More background information:

  • Chronic kidney disease is highly prevalent in adults with NAFLD: 20-55% (J Hepatol 2020; 72: 785-801; Am J Kidney Dis 2014; 64: 638-52)
  • NAFLD is currently the leading indication for concurrent liver and kidney transplantation
  • In adults, the severity of NAFLD histology is associated with renal impairment
  • The first stage of renal impairment is glomerular hyperfiltration. This is hypothesized to be a precursor of intraglomerular hypertension which leads to albuminuria and glomerular filtration rate (GFR) decline/progressive renal dysfunction
  • Early intervention in high risk patients with angiotensin receptor inhibitors may prevent or delay progressive renal disease

Key findings in 179 patients with biopsy-confirmed NAFLD:

  • 82% non-Hispanic, median age 14 yrs
  • 36 (20%) had glomerular hyperfiltration and 26 (15%) had low GFR (w/in 3 months of liver biopsy) based on Schwartz equation
  • Hyperfiltration was independently associated with higher NAFLD activity score (aOR 2.96)

Discussion:

  • Mechanism: The authors speculate that “it is possible that they [renal and liver disease] are both the end result of the same ‘hit.’ The renin-angiotensin system may play a key role….Notably, there is an ongoing…clinical trial investigating an ATI receptor blocker, losartan, for the treatment of NAFLD in children.” Other potential contributors include fructose and insulin resistance.
  • Limitations: This single center biopsy-confirmed population may not be representative of most children with NAFLD.  Also, as this was a retrospective study, more precise measures of renal function were not available.
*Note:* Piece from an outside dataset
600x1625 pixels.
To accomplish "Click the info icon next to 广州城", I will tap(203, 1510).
My take: This study confirms a high rate of renal dysfunction (35%) in children with NAFLD. As such:

  • Children with NAFLD need to have their blood pressure monitored
  • Clinicians should have a low threshold for nephrology referral if suspected renal impairment.

NEJM Recovery Collaborative Group: July 17, 2020
DOI: 10.1056/NEJMoa2021436: Full Link: Dexamethasone in Hospitalized Patients with Covid-19 — Preliminary Report

Form NEJM Journal blog:

In the open-label RECOVERY trial, some 2100 U.K. patients hospitalized with COVID-19 were randomized to usual care plus oral or intravenous dexamethasone (6 mg once daily for up to 10 days), and 4300 were randomized to usual care alone.
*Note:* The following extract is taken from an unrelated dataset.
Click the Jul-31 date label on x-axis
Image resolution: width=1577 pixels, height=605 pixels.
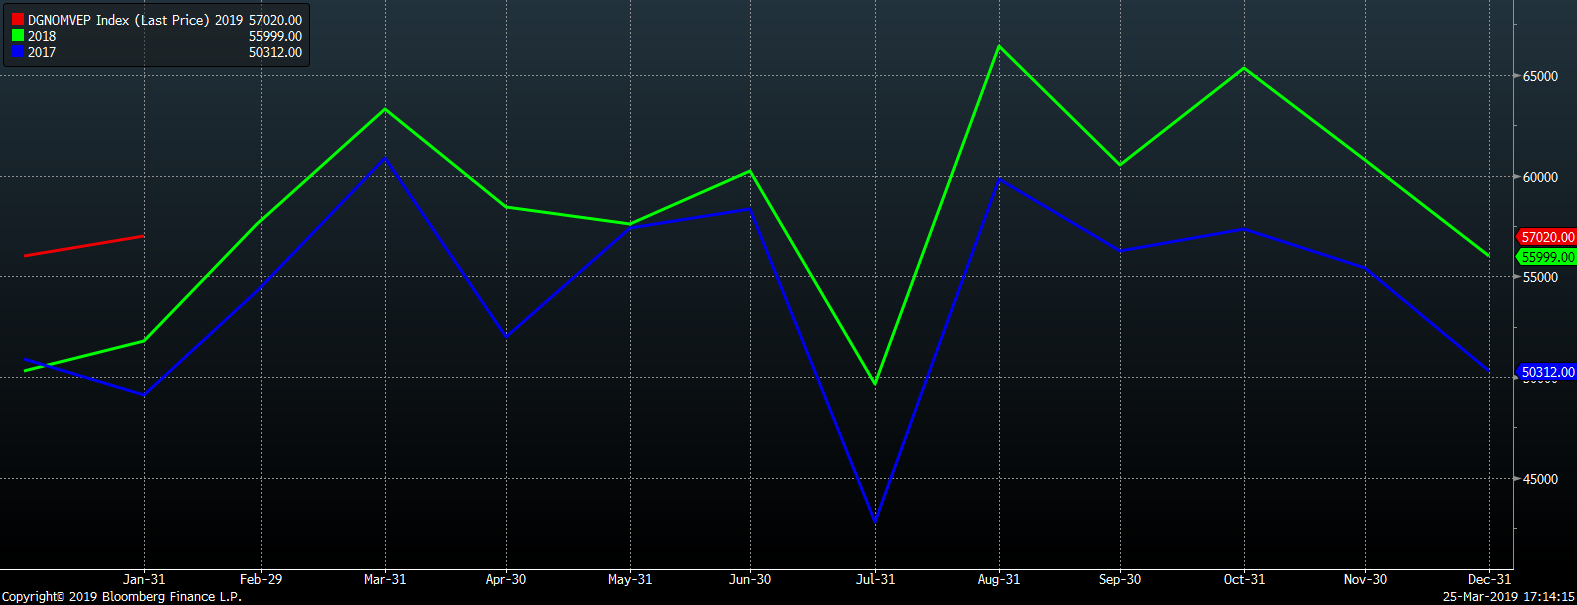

Among patients on invasive mechanical support at the time of randomization, the mortality rate within 28 days was significantly lower with dexamethasone than with usual care alone (29% vs. 41%). A benefit was also seen among those on oxygen without invasive ventilation (23% vs. 26%). However, among patients not receiving respiratory support, mortality rates did not differ significantly between treatment groups.